> [Task input]
>>>

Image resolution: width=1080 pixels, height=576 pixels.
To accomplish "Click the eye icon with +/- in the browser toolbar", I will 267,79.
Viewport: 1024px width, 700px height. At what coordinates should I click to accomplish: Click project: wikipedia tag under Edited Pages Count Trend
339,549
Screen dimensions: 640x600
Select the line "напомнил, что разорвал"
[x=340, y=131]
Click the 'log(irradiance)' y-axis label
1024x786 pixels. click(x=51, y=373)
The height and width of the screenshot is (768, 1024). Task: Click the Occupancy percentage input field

<<<
>>>

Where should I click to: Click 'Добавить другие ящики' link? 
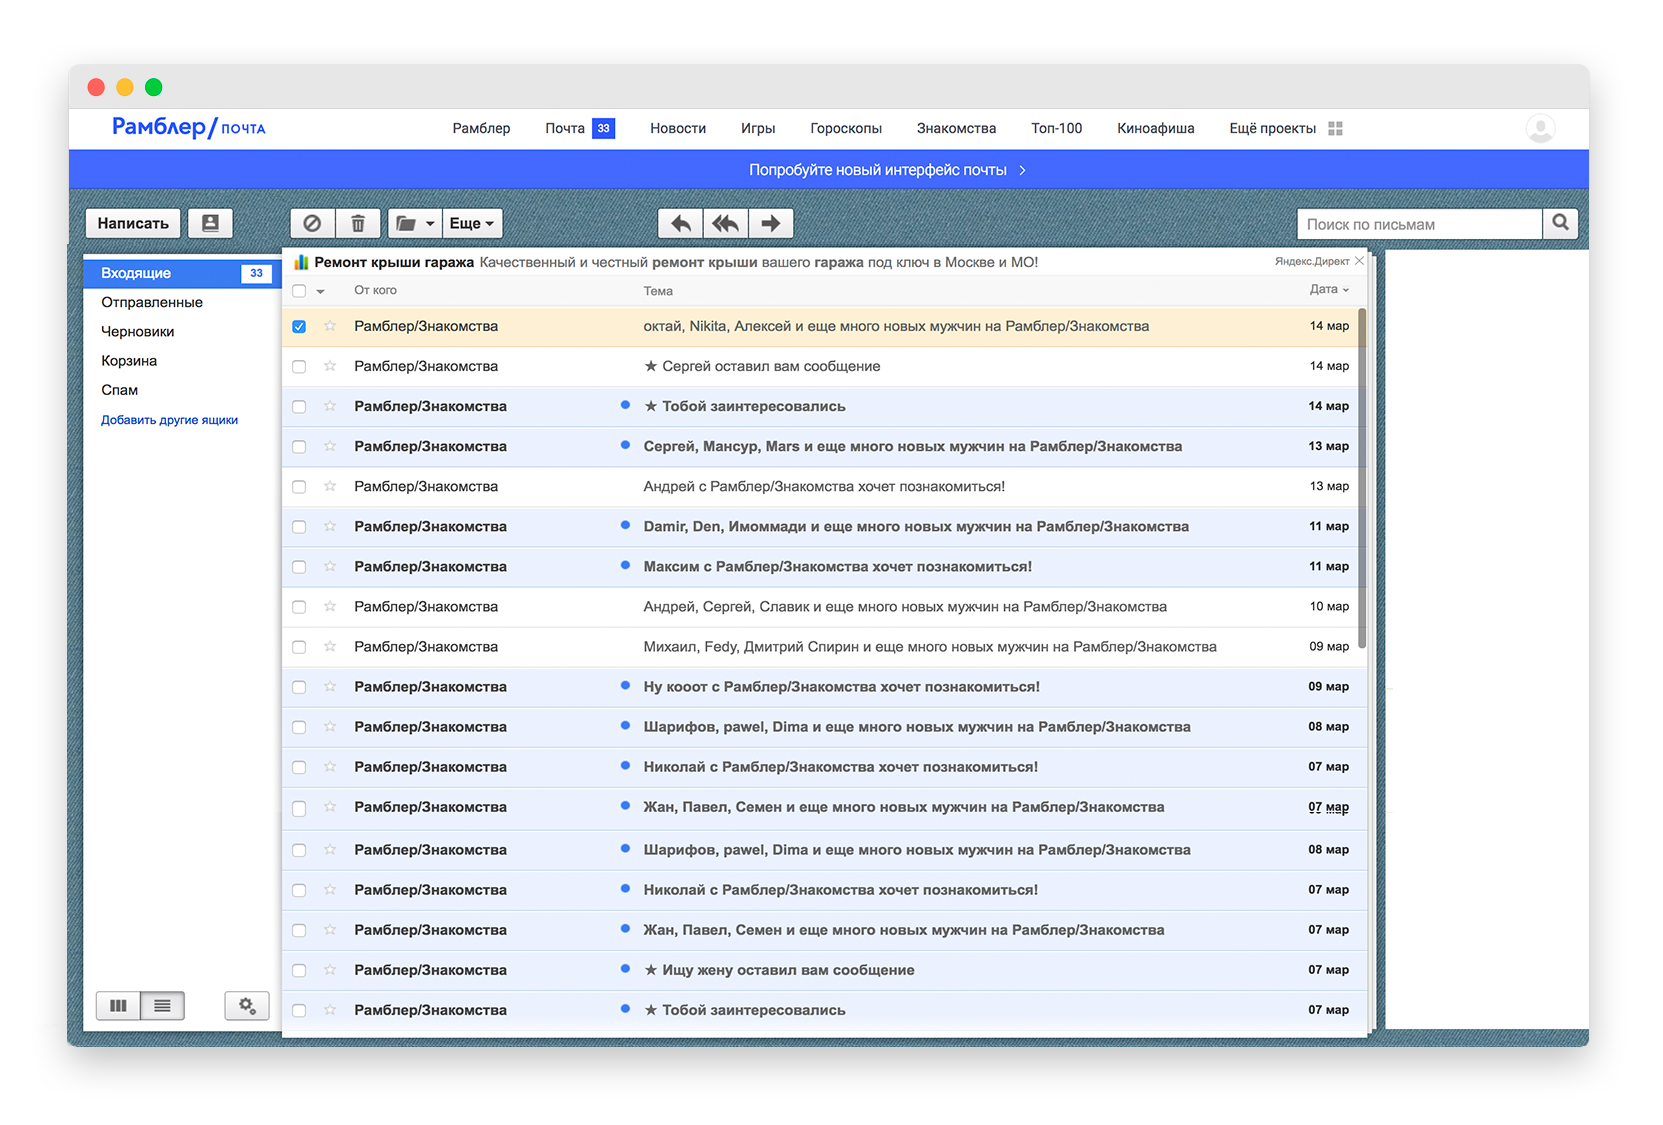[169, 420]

<<<

Here the job is to set down exactly the lines of the material above that fall between the one with "Image resolution: width=1080" and the one with "The height and", inclusive, and nothing beyond them.

> [Expected answer]
Image resolution: width=1080 pixels, height=576 pixels.
To accomplish "Click the eye icon with +/- in the browser toolbar", I will 267,79.
Viewport: 1024px width, 700px height. At what coordinates should I click to accomplish: Click project: wikipedia tag under Edited Pages Count Trend
339,549
Screen dimensions: 640x600
Select the line "напомнил, что разорвал"
[x=340, y=131]
Click the 'log(irradiance)' y-axis label
1024x786 pixels. click(x=51, y=373)
The height and width of the screenshot is (768, 1024). Task: Click the Occupancy percentage input field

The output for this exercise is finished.